Figure 5 shows the Due Date drop-down menu. However, you haven't added the filter expression yet, so choosing a due date won't affect the report content. In Reporting Services, you can apply a filter to any data region that's based on an expression. For example, you can apply a filter expression to the properties of the only table in the report, SalesTable, which is the next step. You access the table properties again by right-clicking the left uppermost section of the table and selecting Properties. Next, select the Filter tab and enter the following filter expression in the format
=IIF(Parameters!DueDate.Value is Nothing, "All", Parameters!DueDate.Value)
=IIF(Parameters!DueDate.Value is Nothing, "All", Fields!DueDate.Value)
In these expressions, when the value of the FilterExpression equals the value of the FilterValue, Reporting Services will apply the filter to the report and exclude the data that doesn't match the filter evaluation. In the DueDate example, when the DueDate parameter is NULL, the report will display all records. If the DueDate parameter has a value such as 20023, the user will see only the records in the report that have 20023 as the DueDate field value. Note that you need to make sure the DueDate_DropDown data set contains a String data type value for the DueDate field so that its DueDate field matches the data type of the DueDate field that you added to the original TerritorySales data set. Because you used a String data type for the DueDate fields, you can add the literal string "All" in the evaluation of the filter statement to match all records.

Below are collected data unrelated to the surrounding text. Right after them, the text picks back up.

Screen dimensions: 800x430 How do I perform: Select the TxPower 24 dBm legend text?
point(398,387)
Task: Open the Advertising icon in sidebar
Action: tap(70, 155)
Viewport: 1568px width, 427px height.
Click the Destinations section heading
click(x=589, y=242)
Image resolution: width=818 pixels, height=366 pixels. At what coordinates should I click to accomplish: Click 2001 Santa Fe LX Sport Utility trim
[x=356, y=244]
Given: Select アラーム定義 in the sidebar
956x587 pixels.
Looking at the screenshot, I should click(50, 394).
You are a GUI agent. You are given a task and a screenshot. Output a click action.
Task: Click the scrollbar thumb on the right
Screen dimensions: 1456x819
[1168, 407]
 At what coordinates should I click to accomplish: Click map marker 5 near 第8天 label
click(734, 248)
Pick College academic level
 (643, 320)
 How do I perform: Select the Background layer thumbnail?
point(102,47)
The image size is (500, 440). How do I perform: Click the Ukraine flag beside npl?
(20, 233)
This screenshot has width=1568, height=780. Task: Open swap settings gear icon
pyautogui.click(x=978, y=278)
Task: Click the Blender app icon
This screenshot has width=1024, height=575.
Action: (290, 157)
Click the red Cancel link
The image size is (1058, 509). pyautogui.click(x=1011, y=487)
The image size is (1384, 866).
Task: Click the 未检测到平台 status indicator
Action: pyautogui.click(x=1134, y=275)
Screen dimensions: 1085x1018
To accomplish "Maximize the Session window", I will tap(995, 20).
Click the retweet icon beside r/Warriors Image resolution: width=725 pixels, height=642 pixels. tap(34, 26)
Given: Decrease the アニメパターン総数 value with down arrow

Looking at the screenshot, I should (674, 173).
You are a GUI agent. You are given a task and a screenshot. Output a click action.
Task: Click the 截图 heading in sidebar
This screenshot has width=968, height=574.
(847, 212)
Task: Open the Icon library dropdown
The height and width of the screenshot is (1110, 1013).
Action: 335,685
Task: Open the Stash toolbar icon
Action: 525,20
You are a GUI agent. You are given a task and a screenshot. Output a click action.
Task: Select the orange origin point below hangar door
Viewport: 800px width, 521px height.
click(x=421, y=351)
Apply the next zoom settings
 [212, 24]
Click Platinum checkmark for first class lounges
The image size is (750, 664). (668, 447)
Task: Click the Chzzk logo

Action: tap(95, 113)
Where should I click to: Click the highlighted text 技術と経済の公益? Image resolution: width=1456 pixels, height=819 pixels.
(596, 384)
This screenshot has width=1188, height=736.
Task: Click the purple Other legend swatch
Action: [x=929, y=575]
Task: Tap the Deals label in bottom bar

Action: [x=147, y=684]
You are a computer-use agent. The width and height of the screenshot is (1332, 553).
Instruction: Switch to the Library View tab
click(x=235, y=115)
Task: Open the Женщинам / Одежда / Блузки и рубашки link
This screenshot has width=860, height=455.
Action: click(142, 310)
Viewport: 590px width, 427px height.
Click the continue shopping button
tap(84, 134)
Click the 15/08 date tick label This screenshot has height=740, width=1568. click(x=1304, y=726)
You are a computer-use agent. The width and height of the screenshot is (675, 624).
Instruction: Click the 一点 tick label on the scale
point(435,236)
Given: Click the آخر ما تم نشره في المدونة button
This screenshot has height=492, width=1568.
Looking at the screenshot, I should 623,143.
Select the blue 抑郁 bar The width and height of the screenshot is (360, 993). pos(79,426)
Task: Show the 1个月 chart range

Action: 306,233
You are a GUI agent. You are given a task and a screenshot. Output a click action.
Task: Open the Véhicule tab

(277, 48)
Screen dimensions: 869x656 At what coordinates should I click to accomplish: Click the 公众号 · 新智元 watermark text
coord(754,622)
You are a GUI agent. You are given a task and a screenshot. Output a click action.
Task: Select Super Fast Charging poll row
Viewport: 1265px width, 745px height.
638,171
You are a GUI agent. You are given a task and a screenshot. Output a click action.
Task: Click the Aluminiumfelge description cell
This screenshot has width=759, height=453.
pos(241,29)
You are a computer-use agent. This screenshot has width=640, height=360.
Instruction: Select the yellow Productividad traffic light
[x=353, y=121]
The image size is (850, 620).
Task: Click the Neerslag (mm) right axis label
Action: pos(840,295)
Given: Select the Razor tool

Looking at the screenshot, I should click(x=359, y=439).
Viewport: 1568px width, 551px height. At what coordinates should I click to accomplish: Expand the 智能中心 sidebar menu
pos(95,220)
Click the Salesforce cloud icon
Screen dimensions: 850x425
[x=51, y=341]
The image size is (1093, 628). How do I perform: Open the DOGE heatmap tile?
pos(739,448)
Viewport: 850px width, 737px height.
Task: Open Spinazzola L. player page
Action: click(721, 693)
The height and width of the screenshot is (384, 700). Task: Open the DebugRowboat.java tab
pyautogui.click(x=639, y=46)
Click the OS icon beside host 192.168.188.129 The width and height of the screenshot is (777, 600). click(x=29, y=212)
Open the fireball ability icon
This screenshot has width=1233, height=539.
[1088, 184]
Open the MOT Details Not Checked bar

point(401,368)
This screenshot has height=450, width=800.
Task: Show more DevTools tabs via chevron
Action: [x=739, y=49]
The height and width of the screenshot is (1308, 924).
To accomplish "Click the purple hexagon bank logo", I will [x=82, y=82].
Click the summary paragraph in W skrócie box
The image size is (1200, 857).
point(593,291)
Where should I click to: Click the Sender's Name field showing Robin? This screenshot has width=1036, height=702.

Logically, the filter would evaluate to All = All, and every record would display in the report. Using "All" for the literal string is an arbitrary choice; any literal string would work, such as "Everything" or "AllData"—or "Banana" for that matter.
To show users what time frame they're viewing, you can add in the report-title section a text box called Date Order Due that has the following expression:
=IIF(Parameters!DueDate.Value is Nothing, "All Dates", Fields!DueDate.Value)
If NULL is selected, as it is by default, users will see All Dates as the report title; otherwise, they'll see the date they selected (e.g., 20023), as Figure 5 shows.
Lines are blurring between the roles of DBAs and developers. Even management tools are becoming more developer-centric. Thankfully, Microsoft is helping us make this progression gradually. In Reporting Services, you use parameters and expressions to develop relatively complex logic within the confines of the report environment—and without having to write complex code. Parameters and expressions are powerful features, and with them, you can let your imagination run wild as you design valuable functionality into your reports. And if you find that you've taken parameters and expressions to the edge of their abilities, you can step up to the true power of .NET coding because Reporting Services provides ample support for custom assemblies. I've already started down that path.